YOUR OBJECTIVE - Below are entries. Pull out all lines containing "agent".

Stored data entries
........

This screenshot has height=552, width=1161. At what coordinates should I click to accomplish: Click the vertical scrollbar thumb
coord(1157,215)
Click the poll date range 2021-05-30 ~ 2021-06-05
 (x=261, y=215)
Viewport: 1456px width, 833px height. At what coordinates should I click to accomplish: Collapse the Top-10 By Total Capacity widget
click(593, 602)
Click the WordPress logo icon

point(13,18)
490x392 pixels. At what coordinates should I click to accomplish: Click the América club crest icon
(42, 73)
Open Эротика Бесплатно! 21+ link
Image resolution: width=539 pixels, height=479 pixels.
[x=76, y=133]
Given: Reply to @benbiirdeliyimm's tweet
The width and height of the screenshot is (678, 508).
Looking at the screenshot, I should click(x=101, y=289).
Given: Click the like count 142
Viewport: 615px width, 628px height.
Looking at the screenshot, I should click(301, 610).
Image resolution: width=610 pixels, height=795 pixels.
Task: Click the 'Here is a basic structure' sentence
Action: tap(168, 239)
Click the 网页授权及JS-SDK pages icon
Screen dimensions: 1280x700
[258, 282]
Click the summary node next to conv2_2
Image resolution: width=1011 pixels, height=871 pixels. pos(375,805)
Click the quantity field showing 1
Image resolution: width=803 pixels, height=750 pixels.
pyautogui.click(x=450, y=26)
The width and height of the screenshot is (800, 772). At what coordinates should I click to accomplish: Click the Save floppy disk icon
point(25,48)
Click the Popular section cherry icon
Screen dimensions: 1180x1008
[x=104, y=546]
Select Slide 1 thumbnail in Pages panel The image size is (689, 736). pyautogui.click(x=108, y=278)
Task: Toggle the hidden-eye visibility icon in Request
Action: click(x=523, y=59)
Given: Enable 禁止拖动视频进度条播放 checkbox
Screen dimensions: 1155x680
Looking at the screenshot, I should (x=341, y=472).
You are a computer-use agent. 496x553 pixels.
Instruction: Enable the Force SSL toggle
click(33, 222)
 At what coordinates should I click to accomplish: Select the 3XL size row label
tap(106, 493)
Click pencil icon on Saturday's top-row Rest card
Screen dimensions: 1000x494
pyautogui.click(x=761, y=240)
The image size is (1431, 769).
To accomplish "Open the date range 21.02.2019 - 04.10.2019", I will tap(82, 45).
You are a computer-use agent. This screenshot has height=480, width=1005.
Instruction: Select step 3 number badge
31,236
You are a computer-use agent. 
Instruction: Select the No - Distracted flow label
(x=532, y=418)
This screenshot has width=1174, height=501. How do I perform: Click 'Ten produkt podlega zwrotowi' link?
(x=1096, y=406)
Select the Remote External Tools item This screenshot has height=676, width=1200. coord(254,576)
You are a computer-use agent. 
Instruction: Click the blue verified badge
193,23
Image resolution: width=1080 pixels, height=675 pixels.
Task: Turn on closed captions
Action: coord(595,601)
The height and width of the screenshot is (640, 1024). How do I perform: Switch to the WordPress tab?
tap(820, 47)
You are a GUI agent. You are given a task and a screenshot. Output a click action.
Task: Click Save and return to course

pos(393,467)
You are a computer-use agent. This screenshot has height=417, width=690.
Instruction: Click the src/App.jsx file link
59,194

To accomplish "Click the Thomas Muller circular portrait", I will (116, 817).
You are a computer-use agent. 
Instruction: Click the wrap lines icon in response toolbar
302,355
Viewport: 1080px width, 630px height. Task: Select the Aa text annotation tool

........

OUTPUT BELOW -
You are a computer-use agent. 496x553 pixels.
You are a computer-use agent. This screenshot has height=480, width=1005.
You are a computer-use agent. 
You are a computer-use agent. 
You are a GUI agent. You are given a task and a screenshot. Output a click action.
You are a computer-use agent. This screenshot has height=417, width=690.
You are a computer-use agent. 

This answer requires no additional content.